American Journal of Respiratory and Critical Care Medicine ; 203(9), 2021.
Article in English | EMBASE | ID: covidwho-1277300

ABSTRACT

Rationale: The novel coronavirus disease-19 (COVID-19) has overwhelmed global healthcare systems. It would be beneficial to identify clinical signs that predict adverse outcomes to anticipate clinical deterioration and optimize management. COVID-19 has presented with a variety of patterns on computed tomography (CT) and these findings may assist in disease stratification. This study aims to identify potential CT characteristics that may portend adverse outcomes. Methods: This is a retrospective review of 559 symptomatic patients infected with COVID-19 admitted from March 2020 to May 2020 at Temple University Hospital (Philadelphia, PA) who received thorax CT scans on admission. These scans were independently reviewed by a chest radiologist and evaluated for the presence of ground glass opacities, consolidations, interlobular septal thickening, enlarged pulmonary artery (PA) diameter, centrilobular nodules, and crazy paving pattern. Common CT findings were then associated with a combined adverse inpatient outcome (requiring high-flow oxygen, mechanical ventilation, and/or death) through univariate and multivariate logistic regression. Results: Of the 559 patients, 182 (32.6%) required high-flow oxygen, mechanical ventilation, and/or died. The cohort with adverse outcomes were older (mean age 65.0 years vs 56.7 years, p<0.0001), but had statistically similar gender, BMI and duration of symptoms compared to the cohort without adverse outcomes. The adverse outcome cohort had more COPD (18.7% vs 8.2%) but had statistically similar proportions of hypertension, diabetes, asthma, coronary artery disease, and congestive heart failure.
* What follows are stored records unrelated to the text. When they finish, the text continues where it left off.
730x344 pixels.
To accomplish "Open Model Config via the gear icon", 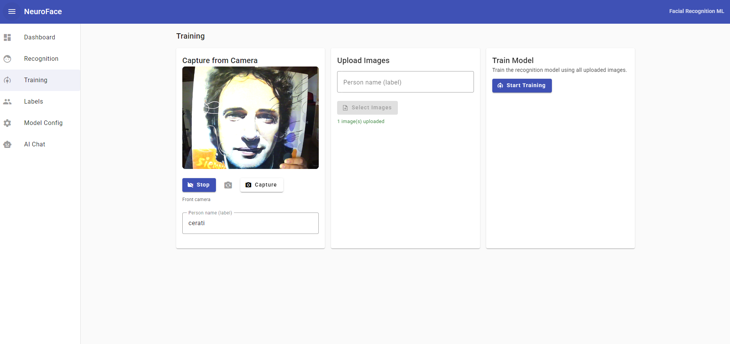I will click(8, 123).

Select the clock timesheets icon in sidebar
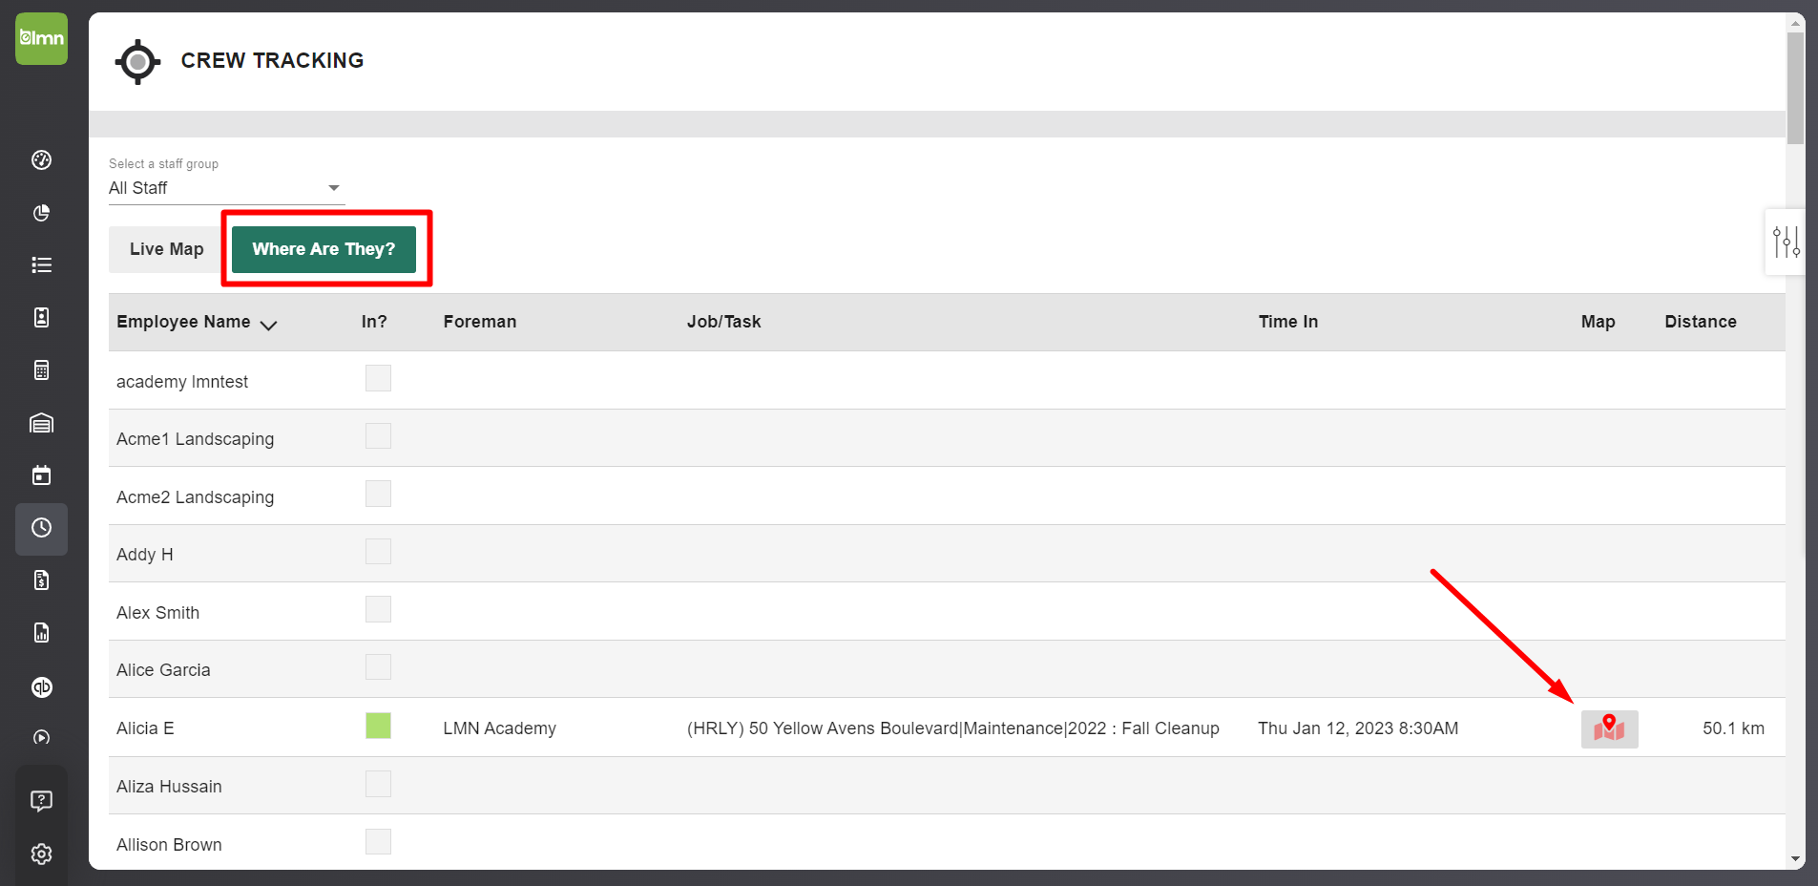coord(41,529)
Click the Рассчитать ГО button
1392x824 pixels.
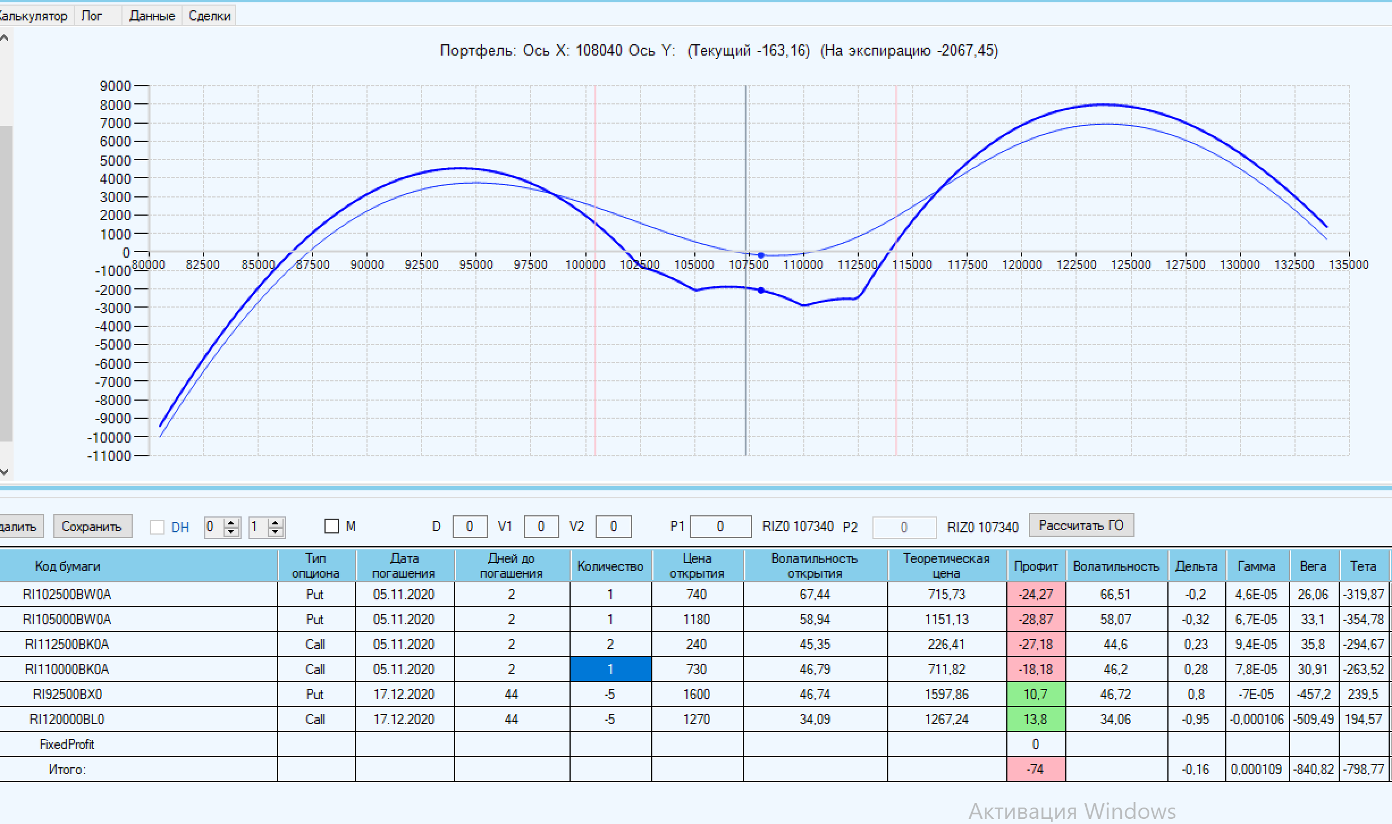coord(1081,525)
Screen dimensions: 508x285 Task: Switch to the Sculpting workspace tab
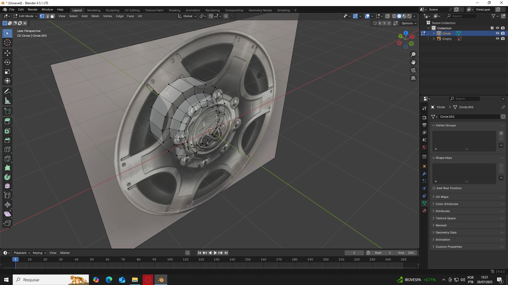(112, 10)
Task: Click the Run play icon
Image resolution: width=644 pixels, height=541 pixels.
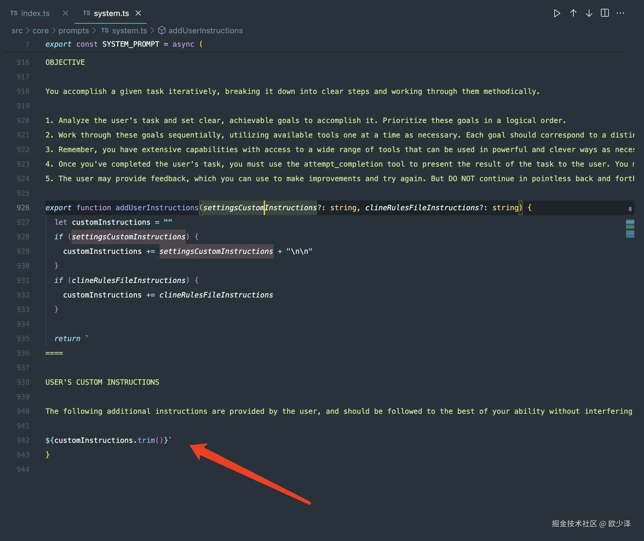Action: (x=557, y=13)
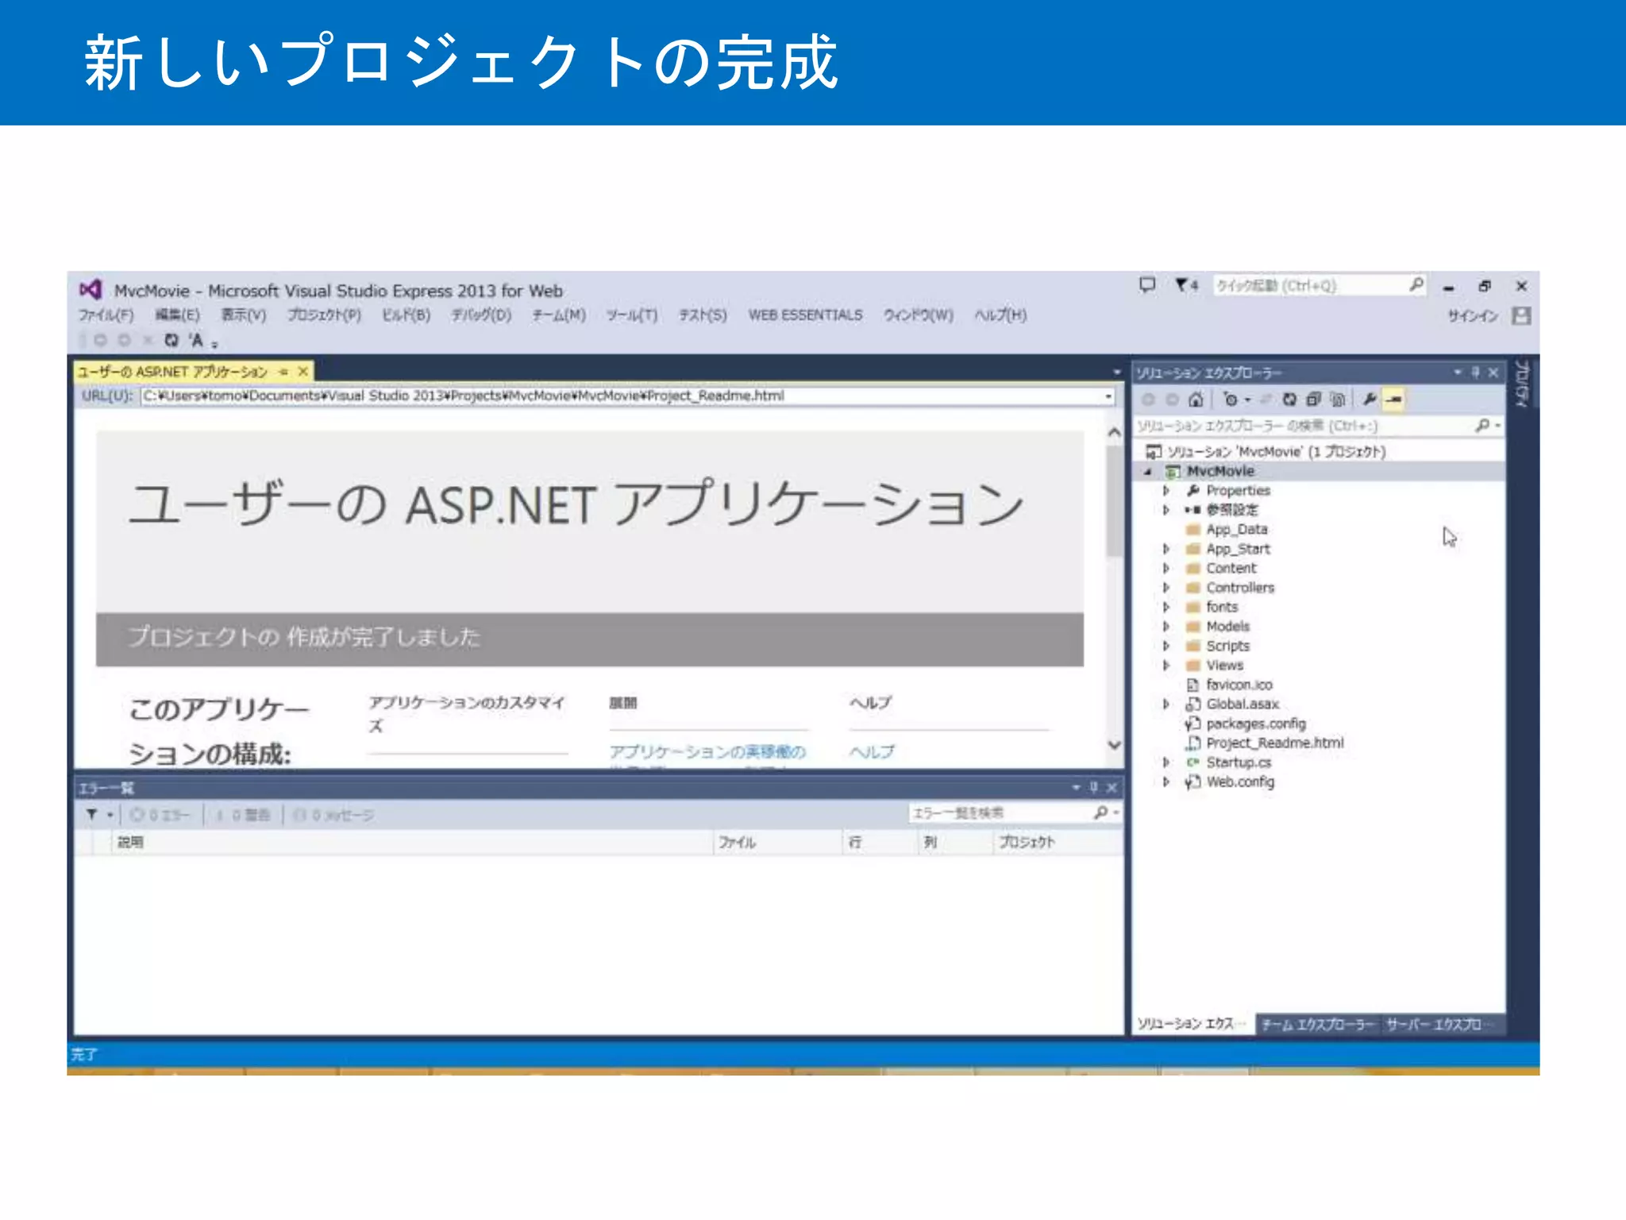Click the readme page vertical scrollbar thumb
The height and width of the screenshot is (1220, 1626).
pyautogui.click(x=1114, y=500)
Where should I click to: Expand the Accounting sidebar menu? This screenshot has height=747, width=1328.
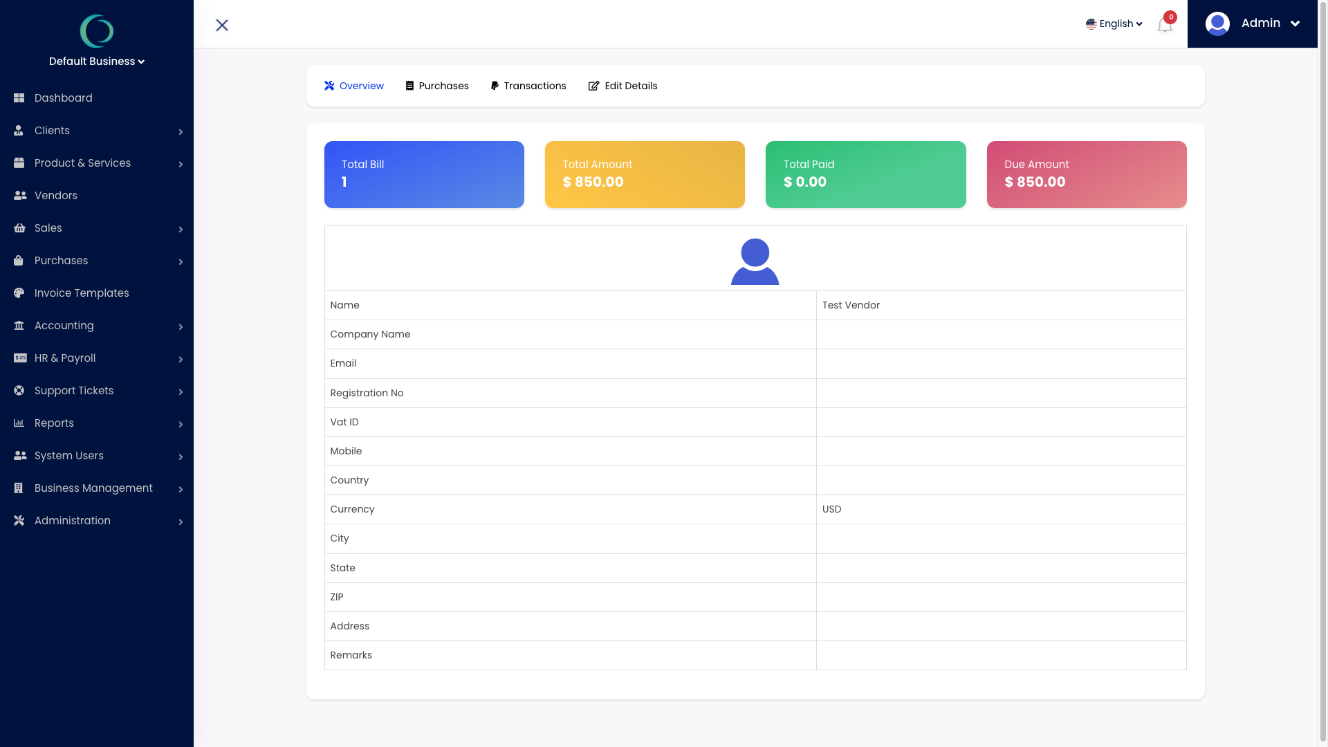pyautogui.click(x=64, y=325)
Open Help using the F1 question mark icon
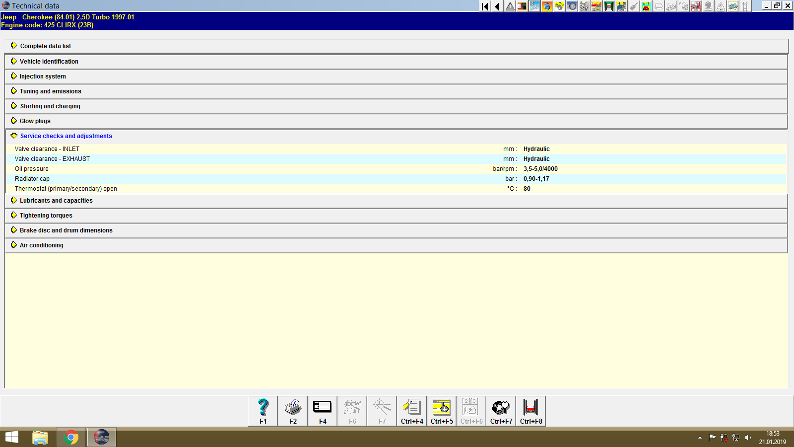 (262, 411)
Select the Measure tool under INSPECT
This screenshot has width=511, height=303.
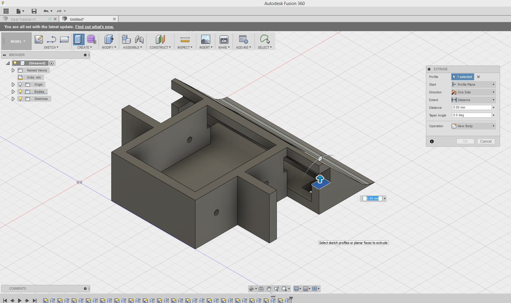(x=185, y=39)
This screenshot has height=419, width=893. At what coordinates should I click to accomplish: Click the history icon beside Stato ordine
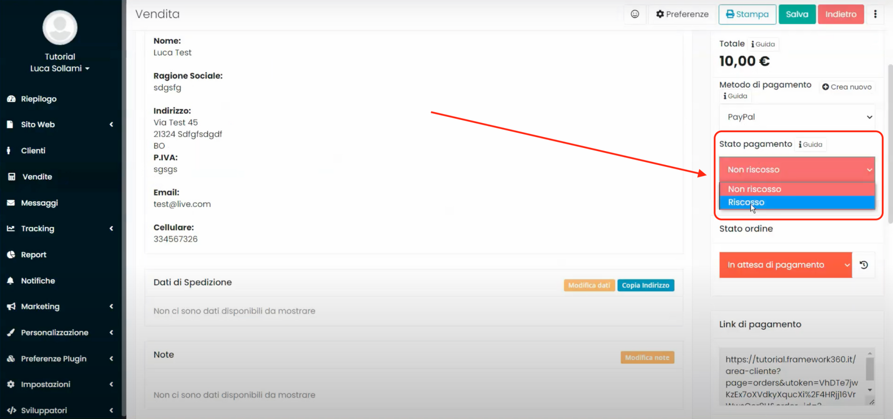click(864, 265)
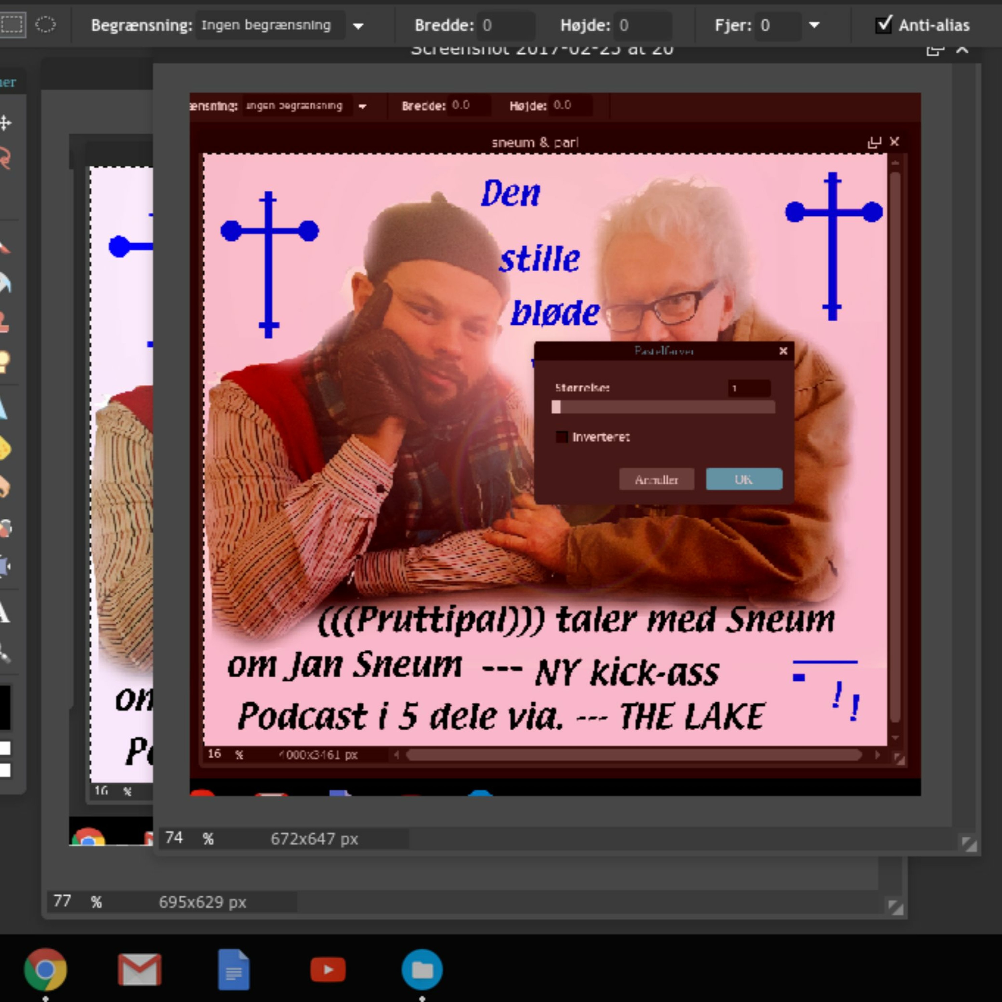
Task: Click the black foreground color swatch
Action: point(4,707)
On multivariate logistic regression, a PA diameter greater than 30mm (OR 1.056 [95% CI 1.015-1.097], p=0.0064), segmental consolidations (OR 2.359 [95% CI 1.446-3.848], p=0.0009), and non-segmental consolidations (OR 2.441, [95% CI 1.440-4.140], p=0.0009) were found to be significant predictors of adverse inpatient outcomes of either requiring high-flow nasal cannula, mechanical ventilation, or death. Conclusion: In symptomatic COVID-19 patients, enlarged PA diameter and consolidations on chest CT were associated with worse outcomes. These findings are likely representative of advanced pulmonary involvement and may be predictors of patients who require more aggressive upfront therapy. Multicenter analysis would be beneficial to confirm these findings.